WHAT IS ASKED ▸
Reproduce, word for word, the stretch of the forum thread on S&S couplers from "## GeoCyclist (Oct" through "(Dec 25, 2007)".

[start of PASSAGE PROVIDED]

# Well, this should void the warranty nicely.



## MB1 (Jan 27, 2004)

Not that it isn't going to be worth it.


----------



## oarsman (Nov 6, 2005)

*Yep..*

But definitely worth it. Where are you going first?


----------



## MB1 (Jan 27, 2004)

*From this to this.*



oarsman said:


> But definitely worth it. Where are you going first?


Wouldn't you?


----------



## oarsman (Nov 6, 2005)

*Oh I don't know...*



MB1 said:


> Wouldn't you?


At this time of year my thoughts tend to go more to places like this (sans velo, mind you):


----------



## StageHand (Dec 27, 2002)

MB1 said:


> Wouldn't you?


You aren't bringing the fixte?


----------



## Dave Hickey (Jan 27, 2002)

I'm green with envy...for the bike and the destination


----------



## JP (Feb 8, 2005)

Perfect. I keep thinking that I'm going to sell off bikes one-by-one until I have one fixed and one geared bike both with huge clearance, fenders, and those there fittings. Enjoy the sun. Let us know what it's like, OK?


----------



## philippec (Jun 16, 2002)

My S&S Concorde just came back from here and recommends that your S&S Rambouillet make the trip soon!


----------



## JP (Feb 8, 2005)

Wow. Philippe, those are very nice shots.


----------



## pswann (Apr 30, 2003)

*Is that a retrofit?*

If so, did Bilenky do it?

Looks great!


----------



## GeoCyclist (Oct 31, 2002)

*S&S Machining and see the world!*

We had our tandem S&S coupled back in 1999, and we have seen some very interesting places. We pack our tandem into two 26x26x10 airline size cases and sneak under the excess luggage fees.

MB1, enjoy the sun!


----------



## Guest (Dec 25, 2007)

I practiced the packing a lot of times before I finally got it to a point where it worked.

Once I figured that out, nice to have.


----------



## fleck (Mar 25, 2005)

man, that is one PURDDDDDYYYY frame!
unless it fails at the SnS it would be pretty piss poor of them to balk at claims that are related to their welds failing... With their track history, i think they would value good customer relations better. Not that you'd ever have a problem with their manufacturing!

got my old masi i'd some day like to get the SnS onto...


----------



## MB1 (Jan 27, 2004)

dfleck said:


> man, that is one PURDDDDDYYYY frame!
> unless it fails at the SnS it would be pretty piss poor of them to balk at claims that are related to their welds failing... With their track history, i think they would value good customer relations better. Not that you'd ever have a problem with their manufacturing!
> 
> got my old masi i'd some day like to get the SnS onto...


It is the Rivendell Warranty I voided.


----------



## zeytin (May 15, 2004)

*GeoCyclist*



GeoCyclist said:


> We had our tandem S&S coupled back in 1999, and we have seen some very interesting places. We pack our tandem into two 26x26x10 airline size cases and sneak under the excess luggage fees.
> 
> MB1, enjoy the sun!



GC, that third one is Turkey right? I've visited a couple times and would love to cycle there; how did you find it?


----------



## zeytin (May 15, 2004)

*Lookin good*



MB1 said:


> It is the Rivendell Warranty I voided.


MB1, looks great. I can't wait for the photos...:thumbsup:


----------



## MB1 (Jan 27, 2004)

*Yes and yes.*



pswann said:


> If so, did Bilenky do it?
> 
> Looks great!

[end of PASSAGE PROVIDED]
[start of GIVEN INFORMATION]

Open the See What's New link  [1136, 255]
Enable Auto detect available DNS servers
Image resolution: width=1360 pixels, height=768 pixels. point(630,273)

[end of GIVEN INFORMATION]

EXERCISE RESULT ▸
## GeoCyclist (Oct 31, 2002)

*S&S Machining and see the world!*

We had our tandem S&S coupled back in 1999, and we have seen some very interesting places. We pack our tandem into two 26x26x10 airline size cases and sneak under the excess luggage fees.

MB1, enjoy the sun!


----------



## Guest (Dec 25, 2007)